• [Exercise]
Pick out all lines in the listing holding the string "computer" and copy them.

• [Entries shown]

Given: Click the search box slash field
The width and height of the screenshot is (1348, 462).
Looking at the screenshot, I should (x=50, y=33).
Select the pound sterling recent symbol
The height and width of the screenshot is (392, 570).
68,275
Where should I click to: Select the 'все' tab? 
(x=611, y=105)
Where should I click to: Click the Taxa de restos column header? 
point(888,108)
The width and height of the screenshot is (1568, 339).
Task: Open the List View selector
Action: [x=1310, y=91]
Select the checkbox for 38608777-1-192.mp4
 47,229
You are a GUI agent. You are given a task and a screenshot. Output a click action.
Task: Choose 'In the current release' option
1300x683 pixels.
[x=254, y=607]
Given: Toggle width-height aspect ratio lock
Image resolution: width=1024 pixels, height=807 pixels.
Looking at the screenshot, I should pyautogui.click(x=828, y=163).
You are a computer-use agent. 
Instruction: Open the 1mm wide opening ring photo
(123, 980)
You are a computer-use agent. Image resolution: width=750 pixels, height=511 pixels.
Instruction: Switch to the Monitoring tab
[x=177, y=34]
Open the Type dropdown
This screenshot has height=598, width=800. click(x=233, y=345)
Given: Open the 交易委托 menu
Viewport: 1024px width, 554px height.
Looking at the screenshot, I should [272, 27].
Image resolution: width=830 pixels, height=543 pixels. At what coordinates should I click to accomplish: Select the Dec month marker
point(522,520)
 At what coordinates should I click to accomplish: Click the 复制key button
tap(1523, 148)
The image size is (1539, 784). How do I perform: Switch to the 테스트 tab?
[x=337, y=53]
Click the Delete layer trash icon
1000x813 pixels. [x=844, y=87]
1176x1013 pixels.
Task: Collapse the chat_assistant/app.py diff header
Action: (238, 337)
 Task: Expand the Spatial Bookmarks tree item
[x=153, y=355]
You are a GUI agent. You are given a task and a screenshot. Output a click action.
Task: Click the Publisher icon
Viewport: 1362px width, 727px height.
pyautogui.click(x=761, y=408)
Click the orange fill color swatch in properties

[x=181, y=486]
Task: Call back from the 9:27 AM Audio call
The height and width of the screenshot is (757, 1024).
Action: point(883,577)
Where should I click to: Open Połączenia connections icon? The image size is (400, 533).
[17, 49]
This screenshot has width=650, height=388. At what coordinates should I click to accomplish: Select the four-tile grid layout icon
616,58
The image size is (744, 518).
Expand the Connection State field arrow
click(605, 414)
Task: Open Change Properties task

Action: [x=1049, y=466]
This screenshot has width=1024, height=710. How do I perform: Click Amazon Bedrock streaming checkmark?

• [Task output]
You are a computer-use agent. 
You are a computer-use agent. Image resolution: width=750 pixels, height=511 pixels.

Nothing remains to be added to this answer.